Sisters made me think of Tayari Jones’ Silver Sparrow in which one sister knows nothing of the other’s existence.

Leading me to Joan Silber’s Secrets of Happiness in which a brother and sister are unaware they have half-siblings

Silber’s book read to me like a set of linked short stories but was marketed as a novel as was Hiroko Oyamada’s Weasels in the Attic which sees one man share three dinners with his friend, each episode a separate story but closely linked to the others.

This month’s Six Degrees has taken me from a novel which sees the sudden, apparently miraculous appearance of a child to a slightly surreal tale of three dinners shared by friends.

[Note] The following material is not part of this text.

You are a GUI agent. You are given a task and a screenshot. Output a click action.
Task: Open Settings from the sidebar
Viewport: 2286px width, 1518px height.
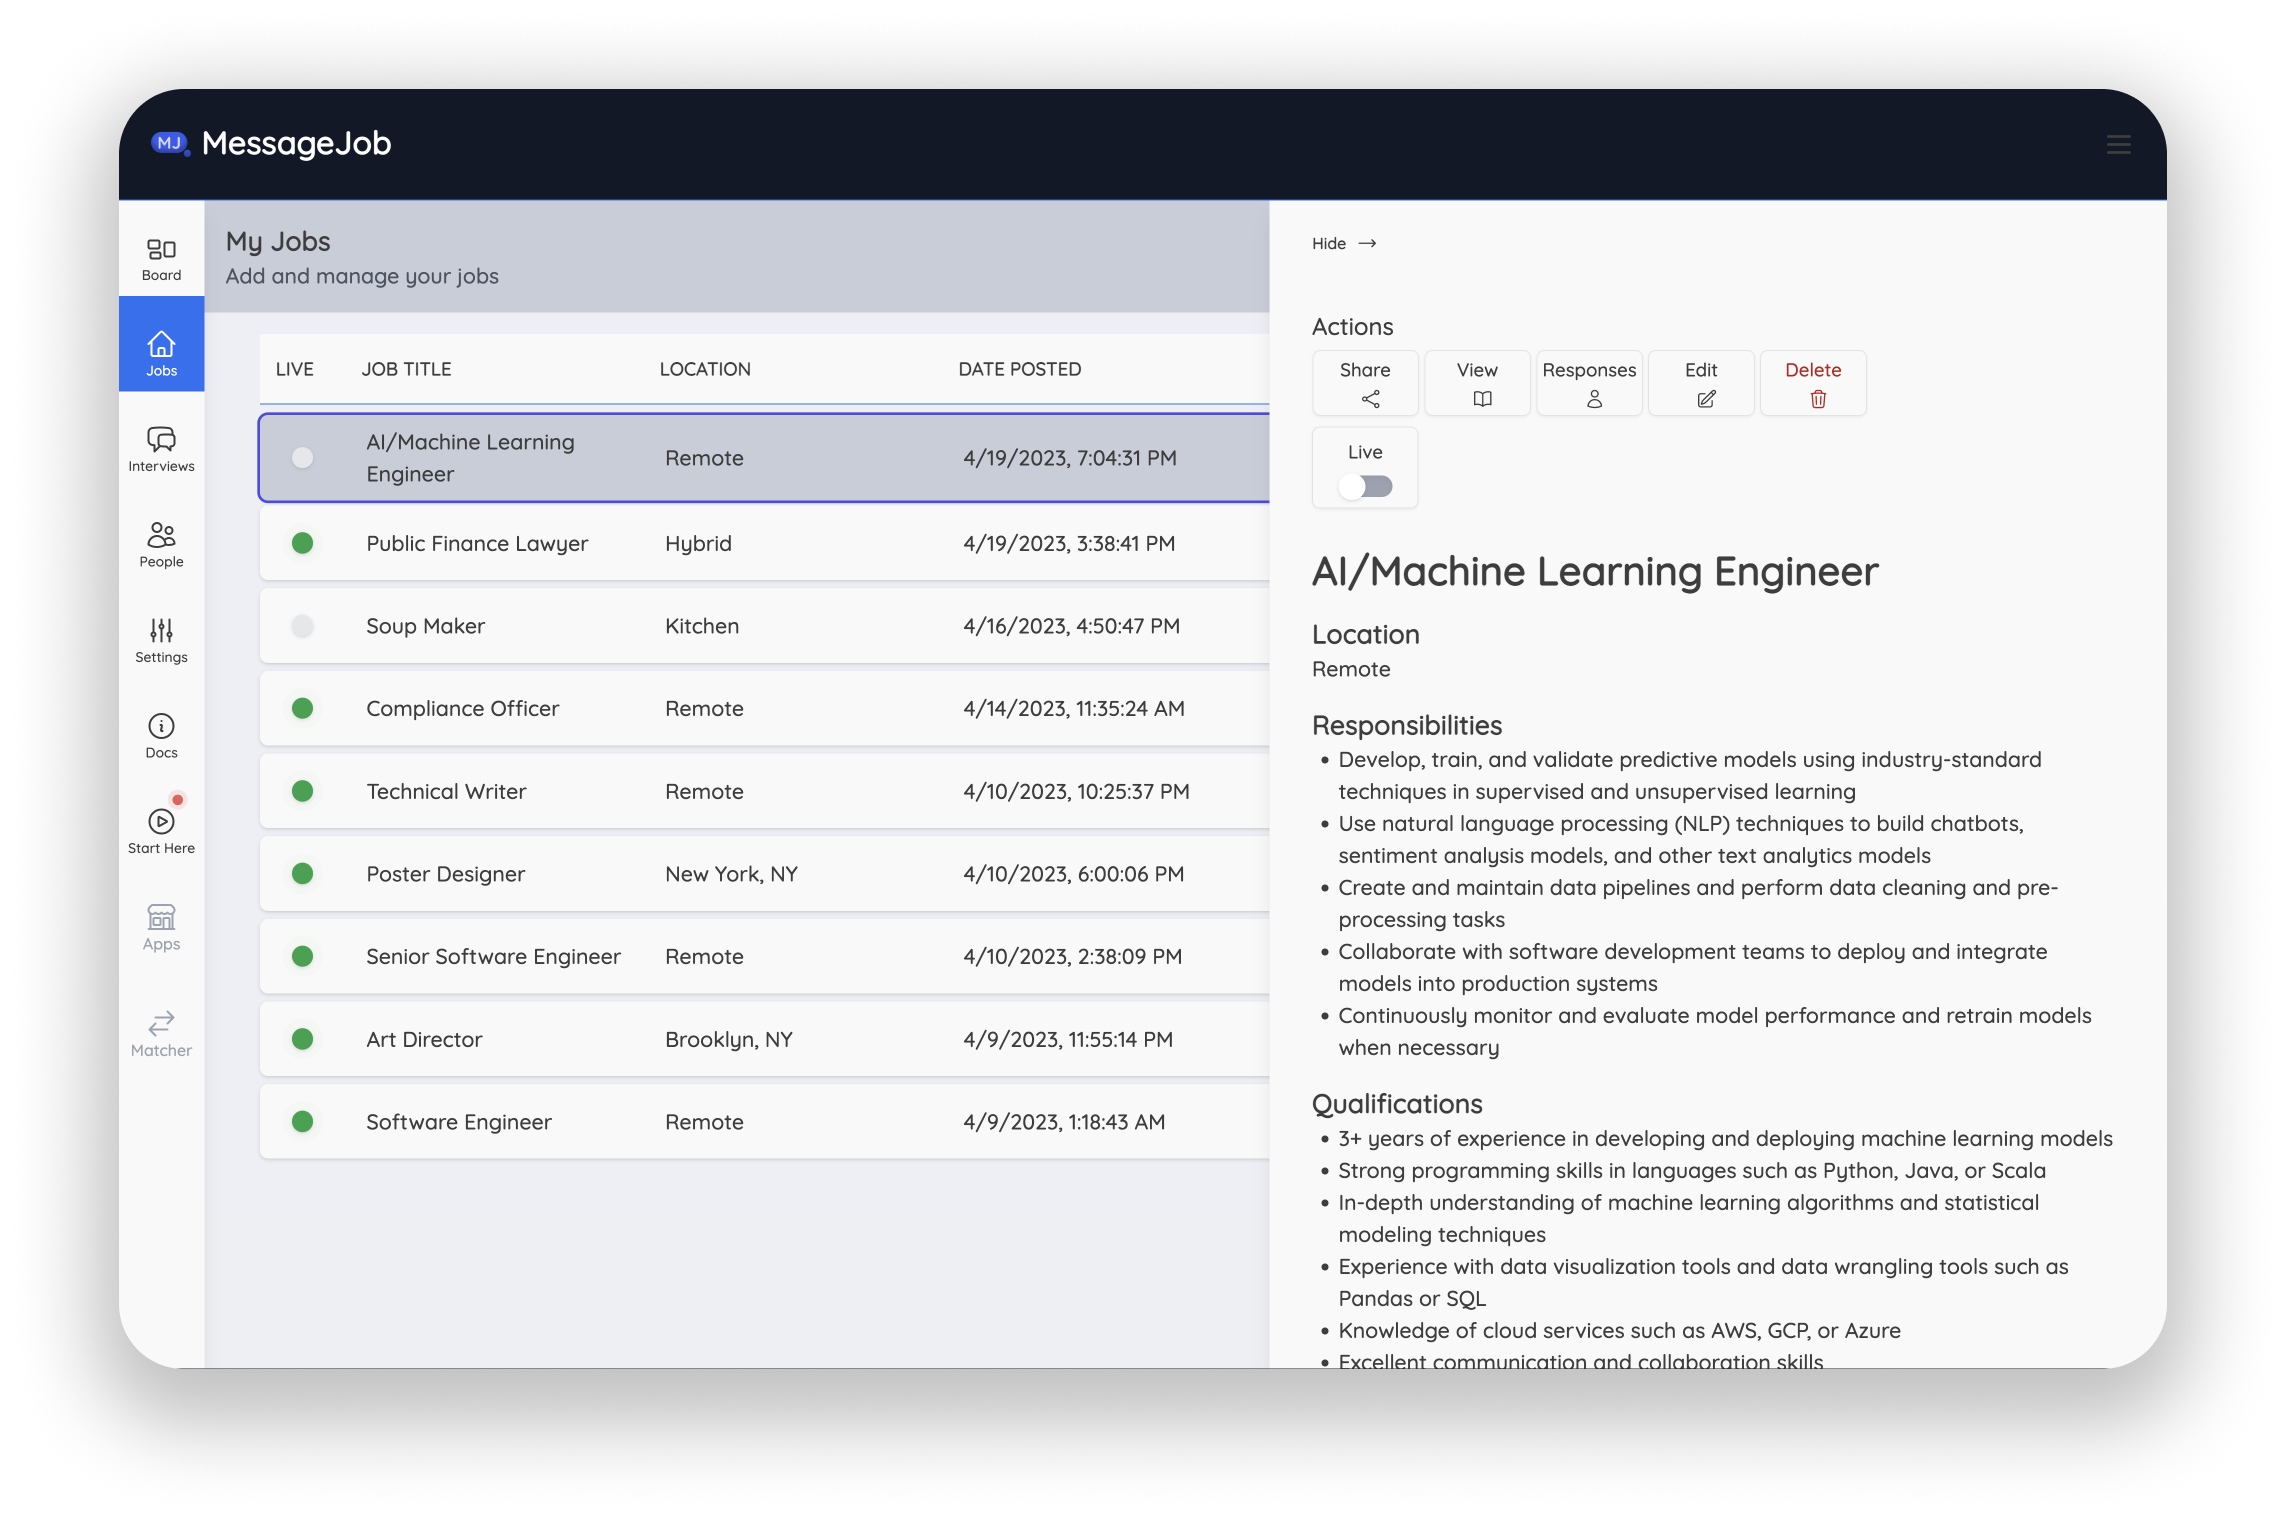[161, 640]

Part of the fun of this meme is comparing the very different routes other bloggers take from each month’s starting point. If you’re interested, you can follow it on Twitter with the hashtag #6Degrees, check out the links over at Kate’s blog or perhaps even join in.

27 thoughts on “Six Degrees of Separation – The Snow Child to Weasels in the Attic”

  1. I had forgotten about Oyeyemi’s work — she does add on that strange otherworldly layer to her work and makes the old fairy/folk-tale into something entirely new. Thanks for reminding again!

  2. Excellent links as always! The only one I’ve read is Passing, which is one of those books that I’m glad has been brought back into prominence in recent years. I did try to read The Snow Child – well, listen to the audiobook anyway – but it didn’t work for me despite its huge popularity at the time.

  3. I would like to read every single book in your chain, Susan, but Weasels in the Attic really caught my eye. I need to know what they talk about over their three dinners together!

  4. Wonderful chain this month, and I love each of your links; I certainly want to pick up Boy Snow Bird and Weasels in the Attic. I sill haven’t read Brit Bennett but she’d written the intro to the edition of Passing that I had and discusses its influence.